WOOOooooOOOOOoo! Gather round, children, while I tell you a tale to give you the shivers!
Okay, so I’m being cheesy. But growing up ghost stories were always a must, especially at summer camp and sleepovers. Can’t tell you how many times I stayed up all night terrified to go to sleep after some ghostly tales! This is also why I don’t like scary movies, haunted houses, ghost stories in the dark, seances, static radio stations, and haunted TV shows*.
*Okay, I do like these shows but only in moderation and only during the day when there are other people in the house.
I wanted to share some spooky stories with you this month and what better tales to tell than ones that are true?! Mwahahaha!
You may argue that the South isn’t the most haunted area in the country and you may be right. But I live in the South and I’m gonna say our tortured spirits are better than yours. (kidding, kidding) Between the few ghost story books I’ve read and all the haunted history/places shows I’ve watched, one thing that I’ve drawn is that a lot of our ghosts down here have extremely violent stories. Which, to me, is much more scary than a lonely widow who died of a broken heart while her husband was out to sea. I’m just saying…
There are many stories within this book, but I chose two from it because I’ve been to/lived in these particular places before.
The Brown Family
This particular story took place in West Alabama, which is where I currently live (sort of). It was a sweltering Alabama day, the humidity so thick you could cut it with a knife. Johnathan Brown was returning home from working his fields, eager to see his wife Sarah and his three children. In the distance it looked as if a storm was brewing, so he hurried along. As he neared the house, he saw that the wooden fence was demolished. The yard was torn up, grass and shrubs uprooted. The windows of the house were dark. As Johnathan stood under an old oak tree, its bark stripped, he felt a few drops hit him. Rushing inside, he found the house silent and dark. He lit a candle and saw that something had passed through the house, leaving a trail of broken furniture. He followed the path up the stairs, but did not see his family. Jonathan ran outside, calling for his family, but there was no response. He dropped to his knees under the oak tree and it started raining harder; fat, dark drops hit the back of his neck. Wiping it away, he noticed that the drops were not rain, but blood. Looking up, he saw what he had feared most.
If you take a trip to Jackson, Alabama on a late summer day when the wind is high, and the winding country roads lead you to a secluded farmhouse set back from the road, you’ll see a lone oak tree sitting in the house’s overgrown yard. And if you wait until late at night, a lone figure will appear making its way towards the house. It will return moments later and drop to the ground in front of the oak, silently screaming. And if the moon is just right you’ll be able to see just why Jonathan Brown is screaming – hanging at the very top of the oak tree, the four bodies of his family can be seen “dripping their lives onto the ground.”
The Tannehill Ghost
Growing up we went to Tannehill state park quite a good bit. Despite this spooky story, it’s actually quite lovely and definitely an Alabama attraction you should check out!
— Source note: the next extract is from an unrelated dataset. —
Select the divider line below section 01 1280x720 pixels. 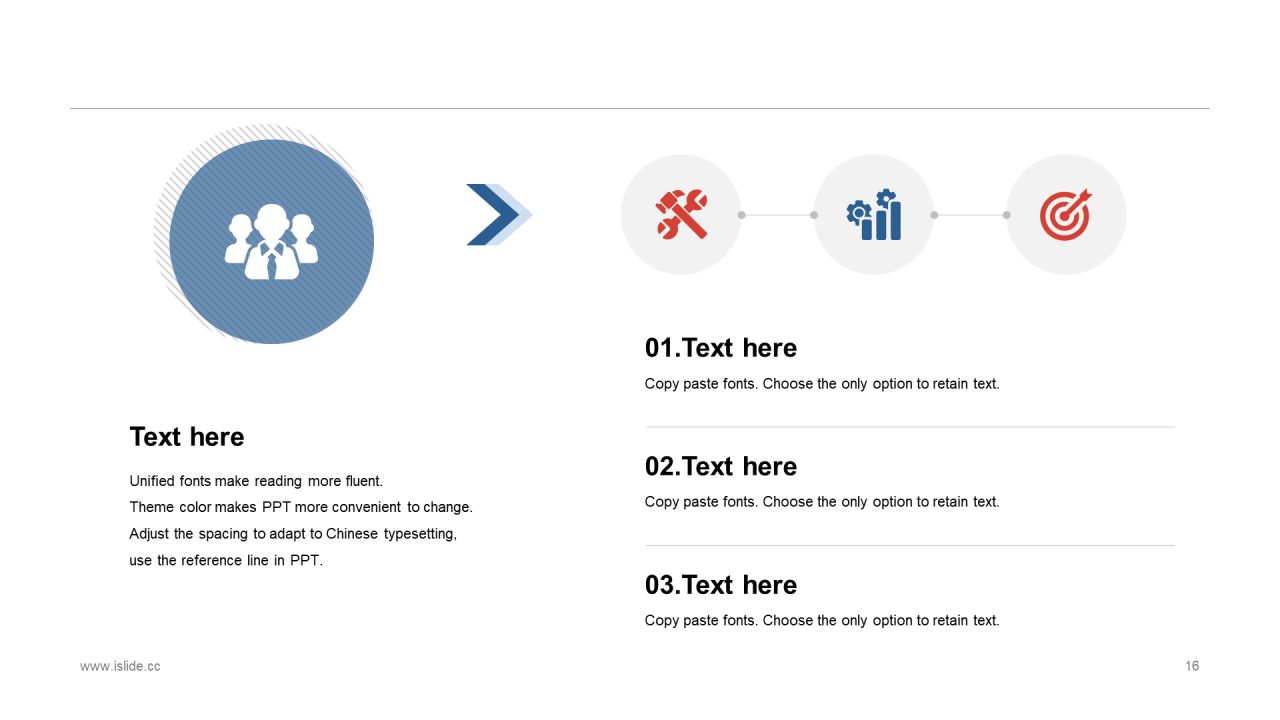point(910,427)
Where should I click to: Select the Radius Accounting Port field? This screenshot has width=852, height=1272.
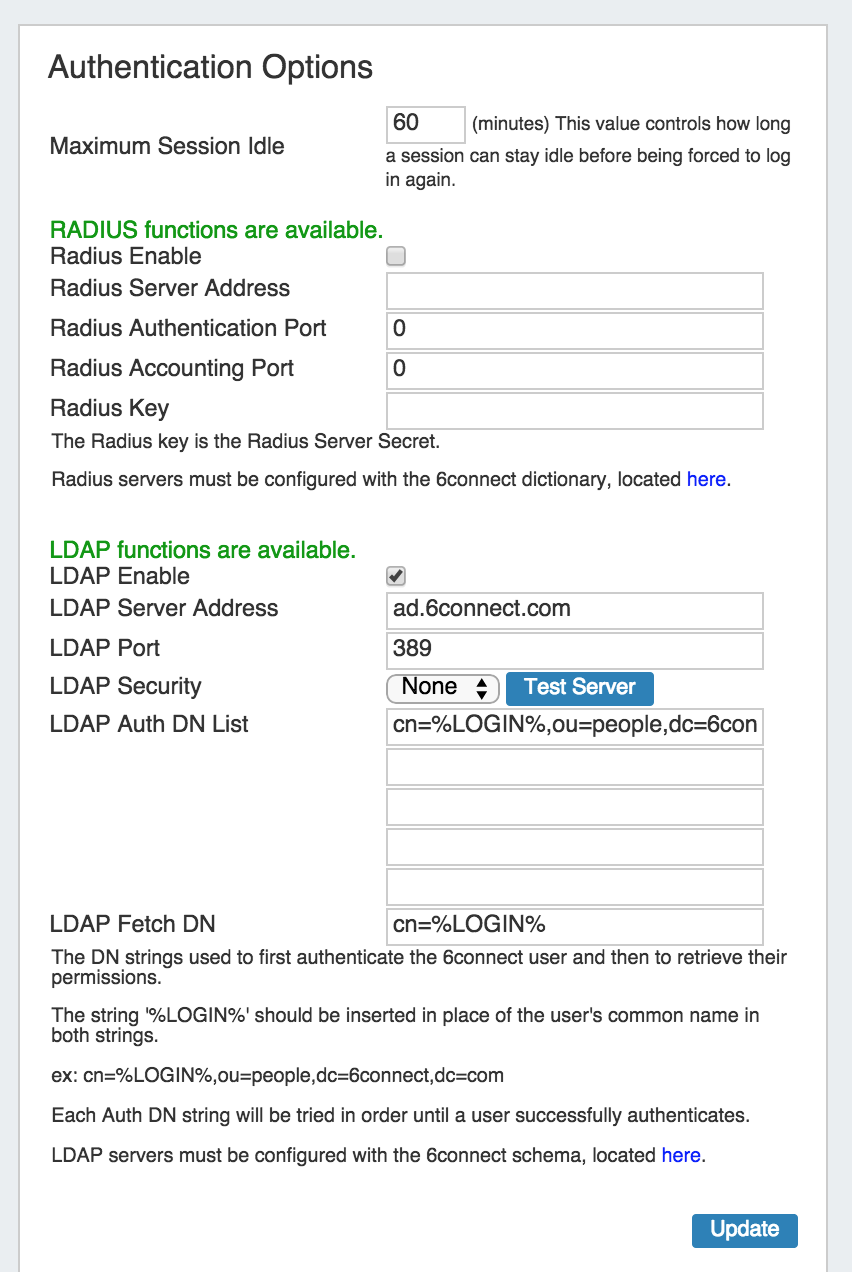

At the park lie the ruins of the Tannehill Ironworks in a secluded area that can only be reached by footpath. Tannehill, which began in 1859 and would become key to the Confederate war manufacturing industry, was run like a plantation with as many as six hundred slaves, including brothers Jebediah and Ezekiel Washington. Jeb and Zeke, as they were called, were hard working. They had grown up at Tannehill and knew no other life. But they had plans: after the war they planned to buy their way to freedom. The brothers bided their time, believing that as long as they were together, they were doing alright. One night in March, the brothers were in the woods, unaware that the Union Calvary was pushing through the woods on a campaign to destroy war industry sites in Alabama. Jeb and Zeke heard shots ringing in the distance, followed by cries of men. They smelled smoke from the burning of the Ironworks. Distracted, they did not see that tree they had been cutting was about to fall. The tree landed on Zeke, trapping his leg. Zeke urged Jeb to run, to escape to freedom, but Jeb refused to leave his brother. He went to find a saw but came face to face with a Union soldier. Before he could react, the solider shot him dead. The soldier pushed on, searching for anyone who had escaped the destruction, but didn’t see Zeke trapped under the tree. Zeke eventually died due to exposure and blood loss.
Jeb still remains at the ruins of the Tannehill Ironworks. Unable to leave his brother Zeke, on certain afternoons and evenings when the air is still, you might sense his presence around you, brushing against your cheek, as he searches for his brother and the freedom they dreamed of together.
I declare this meeting of the Midnight Society closed. 🙂
Also, I do encourage you to pick up a copy of this book… I haven’t read all the stories in it, but the ones I have read are definitely shiver-inducing!